Geitgey used the plugin’s source code to randomly output 10,000 images of CAPTCHAs labeled with the image’s answer; while he notes that it might have been tempting at first blush to simply train the network on the seemingly simple dataset of scrambled CAPTCHA images and their expected answers, it would actually take longer than training the network to identify the individual characters in the CAPTCHAs, which is the method he outlines in the article. Instead of training the network to learn all of the randomized variations of the CAPTCHA and try to identify the entire 4-character answer from a single “look,” it’s simpler to train it to parse the CAPTCHA into each of its characters and identify them one at a time.

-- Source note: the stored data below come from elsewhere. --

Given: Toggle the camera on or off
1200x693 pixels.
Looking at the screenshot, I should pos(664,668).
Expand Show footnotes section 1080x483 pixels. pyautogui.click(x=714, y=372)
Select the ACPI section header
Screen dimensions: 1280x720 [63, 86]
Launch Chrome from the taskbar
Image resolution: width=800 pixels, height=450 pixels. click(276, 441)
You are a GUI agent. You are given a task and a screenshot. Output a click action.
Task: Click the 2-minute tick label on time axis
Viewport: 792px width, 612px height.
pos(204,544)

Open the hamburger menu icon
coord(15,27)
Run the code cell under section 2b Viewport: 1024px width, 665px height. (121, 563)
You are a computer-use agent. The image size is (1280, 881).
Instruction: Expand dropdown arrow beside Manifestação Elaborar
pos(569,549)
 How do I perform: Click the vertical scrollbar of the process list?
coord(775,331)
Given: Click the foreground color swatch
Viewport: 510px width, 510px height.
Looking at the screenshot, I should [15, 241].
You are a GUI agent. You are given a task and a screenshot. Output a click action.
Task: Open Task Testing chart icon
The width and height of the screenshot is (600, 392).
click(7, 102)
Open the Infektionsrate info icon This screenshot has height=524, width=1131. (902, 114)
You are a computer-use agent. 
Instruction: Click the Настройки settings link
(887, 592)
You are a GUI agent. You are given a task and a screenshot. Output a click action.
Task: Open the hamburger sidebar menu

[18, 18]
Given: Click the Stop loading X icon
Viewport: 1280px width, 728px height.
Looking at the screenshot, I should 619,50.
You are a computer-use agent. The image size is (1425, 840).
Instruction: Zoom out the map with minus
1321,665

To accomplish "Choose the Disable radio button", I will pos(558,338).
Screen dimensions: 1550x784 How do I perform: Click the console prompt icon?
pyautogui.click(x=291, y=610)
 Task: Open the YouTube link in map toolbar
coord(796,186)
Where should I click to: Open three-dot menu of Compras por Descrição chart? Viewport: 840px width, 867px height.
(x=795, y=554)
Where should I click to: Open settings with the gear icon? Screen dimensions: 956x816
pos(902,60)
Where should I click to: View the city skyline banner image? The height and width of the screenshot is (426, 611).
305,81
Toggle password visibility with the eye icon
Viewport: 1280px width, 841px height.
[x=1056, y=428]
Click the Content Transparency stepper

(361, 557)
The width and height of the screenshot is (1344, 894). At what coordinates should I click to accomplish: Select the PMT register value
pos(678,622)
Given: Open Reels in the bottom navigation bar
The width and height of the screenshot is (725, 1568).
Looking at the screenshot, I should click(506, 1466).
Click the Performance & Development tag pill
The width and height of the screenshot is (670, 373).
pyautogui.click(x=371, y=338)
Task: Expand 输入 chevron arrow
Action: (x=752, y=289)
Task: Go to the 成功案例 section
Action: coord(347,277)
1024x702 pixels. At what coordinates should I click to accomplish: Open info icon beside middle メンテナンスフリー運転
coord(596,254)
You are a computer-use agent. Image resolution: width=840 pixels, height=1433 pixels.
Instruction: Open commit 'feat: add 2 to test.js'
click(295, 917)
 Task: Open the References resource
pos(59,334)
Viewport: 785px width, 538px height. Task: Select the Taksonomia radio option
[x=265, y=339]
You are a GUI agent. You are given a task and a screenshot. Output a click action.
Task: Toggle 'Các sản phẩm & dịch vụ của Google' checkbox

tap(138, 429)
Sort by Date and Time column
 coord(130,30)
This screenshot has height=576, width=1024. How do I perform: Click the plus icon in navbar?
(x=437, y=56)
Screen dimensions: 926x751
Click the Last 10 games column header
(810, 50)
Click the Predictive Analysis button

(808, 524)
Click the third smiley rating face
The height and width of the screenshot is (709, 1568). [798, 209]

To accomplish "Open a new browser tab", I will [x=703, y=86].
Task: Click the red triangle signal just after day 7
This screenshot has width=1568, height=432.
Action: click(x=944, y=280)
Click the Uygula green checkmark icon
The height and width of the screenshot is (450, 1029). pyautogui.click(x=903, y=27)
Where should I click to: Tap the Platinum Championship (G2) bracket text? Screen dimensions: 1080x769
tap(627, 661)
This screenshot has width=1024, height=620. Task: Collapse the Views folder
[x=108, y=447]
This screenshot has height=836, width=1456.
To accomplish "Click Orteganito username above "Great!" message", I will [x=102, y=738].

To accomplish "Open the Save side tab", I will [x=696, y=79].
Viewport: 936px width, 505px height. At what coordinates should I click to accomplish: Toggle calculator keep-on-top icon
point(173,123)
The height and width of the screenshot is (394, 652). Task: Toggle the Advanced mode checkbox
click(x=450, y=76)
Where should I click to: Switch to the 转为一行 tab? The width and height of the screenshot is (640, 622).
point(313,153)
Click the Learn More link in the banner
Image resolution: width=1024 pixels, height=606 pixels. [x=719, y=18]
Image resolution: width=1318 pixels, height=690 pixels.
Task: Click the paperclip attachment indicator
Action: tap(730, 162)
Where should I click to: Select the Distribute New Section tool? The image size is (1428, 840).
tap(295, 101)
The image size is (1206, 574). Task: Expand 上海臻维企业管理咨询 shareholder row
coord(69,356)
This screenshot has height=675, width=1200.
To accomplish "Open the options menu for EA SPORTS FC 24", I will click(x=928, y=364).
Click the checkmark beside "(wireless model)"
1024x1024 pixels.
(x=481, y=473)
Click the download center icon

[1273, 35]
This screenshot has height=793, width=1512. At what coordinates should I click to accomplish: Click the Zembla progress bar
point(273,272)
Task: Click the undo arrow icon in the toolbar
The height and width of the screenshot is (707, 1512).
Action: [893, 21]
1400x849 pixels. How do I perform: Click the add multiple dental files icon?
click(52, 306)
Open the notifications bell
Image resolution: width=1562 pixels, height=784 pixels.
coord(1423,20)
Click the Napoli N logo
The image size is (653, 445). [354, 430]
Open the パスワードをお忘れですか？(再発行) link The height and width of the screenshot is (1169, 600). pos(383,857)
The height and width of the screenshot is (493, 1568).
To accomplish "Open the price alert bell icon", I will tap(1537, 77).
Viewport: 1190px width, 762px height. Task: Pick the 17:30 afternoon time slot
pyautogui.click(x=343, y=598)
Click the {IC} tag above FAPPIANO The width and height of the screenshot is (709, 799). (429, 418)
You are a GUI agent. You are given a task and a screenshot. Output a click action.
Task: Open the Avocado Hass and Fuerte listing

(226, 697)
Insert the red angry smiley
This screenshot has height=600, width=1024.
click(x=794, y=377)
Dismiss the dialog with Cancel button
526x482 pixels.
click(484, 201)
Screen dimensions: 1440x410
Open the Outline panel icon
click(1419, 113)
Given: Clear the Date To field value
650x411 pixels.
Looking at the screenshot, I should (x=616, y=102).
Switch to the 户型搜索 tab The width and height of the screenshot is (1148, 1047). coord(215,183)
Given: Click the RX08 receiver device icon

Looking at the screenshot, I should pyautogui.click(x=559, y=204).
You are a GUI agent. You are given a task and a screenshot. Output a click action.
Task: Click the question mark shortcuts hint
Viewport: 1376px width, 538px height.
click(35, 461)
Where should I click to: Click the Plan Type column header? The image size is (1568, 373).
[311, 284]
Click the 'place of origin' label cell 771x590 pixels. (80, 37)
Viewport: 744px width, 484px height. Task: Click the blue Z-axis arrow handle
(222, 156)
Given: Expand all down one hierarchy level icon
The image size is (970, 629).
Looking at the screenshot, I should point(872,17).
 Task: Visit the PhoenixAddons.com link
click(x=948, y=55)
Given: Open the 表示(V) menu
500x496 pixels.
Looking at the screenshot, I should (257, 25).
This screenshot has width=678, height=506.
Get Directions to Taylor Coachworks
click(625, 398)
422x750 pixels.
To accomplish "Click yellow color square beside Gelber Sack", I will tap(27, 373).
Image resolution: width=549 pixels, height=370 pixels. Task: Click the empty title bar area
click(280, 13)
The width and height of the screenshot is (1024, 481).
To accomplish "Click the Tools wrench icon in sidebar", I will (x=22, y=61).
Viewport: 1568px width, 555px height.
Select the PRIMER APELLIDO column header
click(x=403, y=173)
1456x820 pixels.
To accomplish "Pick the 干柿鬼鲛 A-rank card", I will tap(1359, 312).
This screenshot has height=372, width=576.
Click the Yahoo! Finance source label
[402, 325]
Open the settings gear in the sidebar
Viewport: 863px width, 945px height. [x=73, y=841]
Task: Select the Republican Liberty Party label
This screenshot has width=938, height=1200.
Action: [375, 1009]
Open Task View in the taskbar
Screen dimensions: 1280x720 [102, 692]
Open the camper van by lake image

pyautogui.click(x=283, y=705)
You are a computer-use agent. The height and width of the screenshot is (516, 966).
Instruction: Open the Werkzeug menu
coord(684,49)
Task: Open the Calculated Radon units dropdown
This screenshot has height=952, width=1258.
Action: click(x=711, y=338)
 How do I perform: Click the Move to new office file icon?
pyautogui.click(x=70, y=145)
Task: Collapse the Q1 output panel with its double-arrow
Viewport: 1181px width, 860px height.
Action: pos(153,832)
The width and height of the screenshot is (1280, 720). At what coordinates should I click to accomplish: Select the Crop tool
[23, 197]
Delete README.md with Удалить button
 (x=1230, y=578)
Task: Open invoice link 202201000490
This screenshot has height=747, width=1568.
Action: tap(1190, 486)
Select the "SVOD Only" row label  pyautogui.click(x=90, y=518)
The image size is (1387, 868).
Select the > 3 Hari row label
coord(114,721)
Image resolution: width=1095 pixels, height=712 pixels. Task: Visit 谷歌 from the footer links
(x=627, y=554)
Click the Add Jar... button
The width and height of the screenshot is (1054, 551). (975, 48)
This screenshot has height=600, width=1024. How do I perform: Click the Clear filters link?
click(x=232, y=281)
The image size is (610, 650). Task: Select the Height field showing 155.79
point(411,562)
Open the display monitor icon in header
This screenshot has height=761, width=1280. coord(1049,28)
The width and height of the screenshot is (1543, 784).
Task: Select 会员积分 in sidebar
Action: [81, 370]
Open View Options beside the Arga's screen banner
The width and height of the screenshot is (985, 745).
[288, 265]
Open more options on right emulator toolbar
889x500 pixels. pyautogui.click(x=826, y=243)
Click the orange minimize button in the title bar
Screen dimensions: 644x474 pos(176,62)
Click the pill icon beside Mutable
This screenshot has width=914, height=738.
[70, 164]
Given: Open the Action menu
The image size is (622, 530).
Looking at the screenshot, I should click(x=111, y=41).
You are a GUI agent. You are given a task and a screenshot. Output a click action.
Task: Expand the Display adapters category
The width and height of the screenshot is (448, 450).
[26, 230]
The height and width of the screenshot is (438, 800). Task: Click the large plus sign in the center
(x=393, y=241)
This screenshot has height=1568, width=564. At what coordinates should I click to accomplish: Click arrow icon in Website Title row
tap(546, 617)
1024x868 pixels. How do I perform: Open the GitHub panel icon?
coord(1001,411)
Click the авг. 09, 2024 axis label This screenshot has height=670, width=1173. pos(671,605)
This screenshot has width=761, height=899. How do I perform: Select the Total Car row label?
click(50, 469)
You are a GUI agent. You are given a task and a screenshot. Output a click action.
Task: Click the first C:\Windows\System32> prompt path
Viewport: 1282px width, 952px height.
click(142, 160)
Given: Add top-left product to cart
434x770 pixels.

Using the tools outlined earlier, Geitgey then builds the following neural network and trains it to start cracking CAPTCHAs–all within 15 minutes!
To read in detail the steps of how to code and train this network yourself, visit the original post. Needless to say, Geitgey’s example demonstrates not only the magic of deep learning in capable hands, but also the potential vulnerability of Really Simple CAPTCHA and other CAPTCHA systems that rely only on relatively simple-to-read characters. While more complex CAPTCHA systems that aren’t as vulnerable are already in use across the web–such as those you may have seen asking, for instance, to identify a subject in a selection of random images–even those can likely be solved with little difficulty by computer vision AI–such as Google’s Inception–which excel at image classification.
So, have fifteen minutes and the required tools? See if you can follow Geitgey’s recipe.